Asian Investors Digest Fed's Statement
This is a transcript of top stories presented by China's CCTV Business Channel as produced by CNBC Asia Pacific.
Welcome to our viewers across China tonight.
I'm Saijal Patel from CNBC and you're watching "Asia Market Daily".
"Additional accommodation" was exactly what the markets expected from the US federal reserve meeting last night... And that's kept most of Asian markets on the upside in trade today.
The central bank left the cash rate on hold, despite members signaling they're worried about a sluggish recovery. While investors take that to mean that the Fed will start pumping more liquidity into the system, Stephen Wood of Russell Investments says he doesn't expect the Fed to move just yet.
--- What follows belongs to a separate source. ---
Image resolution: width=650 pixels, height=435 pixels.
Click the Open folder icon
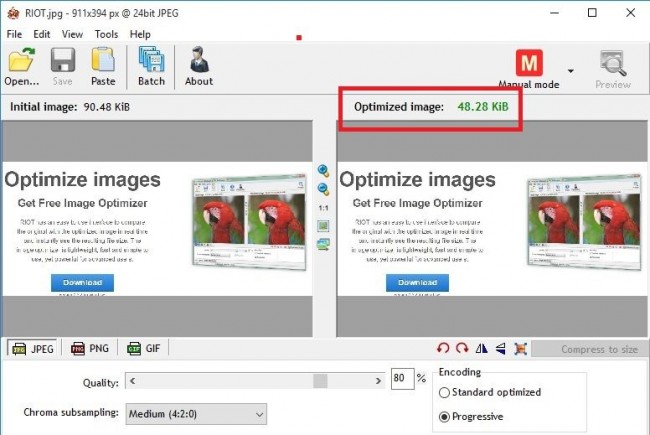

(SOT) Stephen Wood, chief market strategist, North America, Russell Investments:
"You've got unemployment stabilizing, housing could stabiles in early 2011, it's not quite there yet. Consumers are saving. They're not consuming but they're deleveraging, and corporate profits are having cash on their balance sheets and profitability. So really it's a mixed environment right now, and I think the Fed is going to provide funding and liquidity into markets and they are pursing full employment. But right now I think they've done a good job. My guess is the Fed's on hold, probably until the fourth quarter 2011."
Checking on the equities market.. Korea, China and Taiwan are closed for holidays today.
In Japan, the Nikkei closed down 4-tenths of a percent, with exporters feeling the impact from a stronger yen. Investors, of course, opting for the safe haven currency, given the talk of further easing in the US. But any excessive strength was capped by expectations that the Japanese government would intervene, should the yen show any drastic movements.
Some analysts say while bonds may be the asset class of choice in times of crisis, equities may be an overlooked option.
(SOT) Graham Bibby, CEO & CIO, Richmond Asset Management, Hong Kong:
"I've always got this contrarian view of what investors do. You know after these crises you see investors running shy of the risk end of the market, so cash funds, money funds are at or near record highs. Cash funds hold huge amounts of cash. Even the S&P 500 companies I think they've quadrupled their own cash holdings so there's a lot of cash out there and a lot of people ran to bonds. And when everybody runs for a certain investment vehicle that's normally the time to start selling. So I think equities are
going to continue surprise on the upside"
Other safe haven investments - such as gold - are also benefiting in trade today.
In Australia, banks and miners taking the index higher by 2-tenths of a percent.
And on the corporate front, the battle continues for Potash, the world's largest fertilizer maker. China's Sinochem has reportedly enlisted the help of Deutsche Bank and
Citigroup - to explore options for a counterbid against Australian mining giant BHP Billiton's takeover bid for the Canadian chemical giant. Speculation is mounting that Sinochem might try to quash BHP's bid with a better offer, or by picking up a blocking stake in Potash.
Potash sells some 7-percent of its output to China and concerns are that any buyout from BHP may push up the price of fertilizer.
And China's currency is still making headlines - as Chinese Premier Wen Jiabao prepares to meet with US President Barack Obama in New York tomorrow. Debate is continuing to rage about whether China is doing enough to allow its currency to appreciate, despite the yuan's earlier 9 straight days of rally.
China's foreign ministry has struck back at negative comments from the US president - saying international pressure for the Yuan to rise further is "unwise and shortsighted".
However, some economists say the rise in the yuan has already had profound effects.
(SOT) Andy Xie, independent economist:
"The currency move has led to huge property bubble because of all this speculation, all this hot money. But in terms of the effect on the real economy we have to think of how much the dollar has come down. The dollar index has dropped by about a one third from its peak. So in that way the Renminbi hasn't moved much."
But not everyone agrees. Shaun Rein of China Market Research Group says the housing is not at risk despite the surge in prices this year.
(SOT) Shaun Rein, managing director of China Market Research Group (CMR):
"The reality is though that prices are high but it isn't a problem where the market is going to collapse. Why not? because overleverage is not at play. Right now you have Chinese consumers have to put down 30 percent to buy their first home. 50 percent to buy your second home. And what you have in Beijing is a full 60 percent of second home purchases are paid upfront in cash. You don't have overleverage like you had in the United States where one guy is buying eight homes with 0 percent down."
In Hong Kong, property counters also finding some upside today on increasing optimism that the real estate market will remain robust.
That's all the latest business news headlines for today
I'm Saijal Patel from CNBC.. hope you have a great night.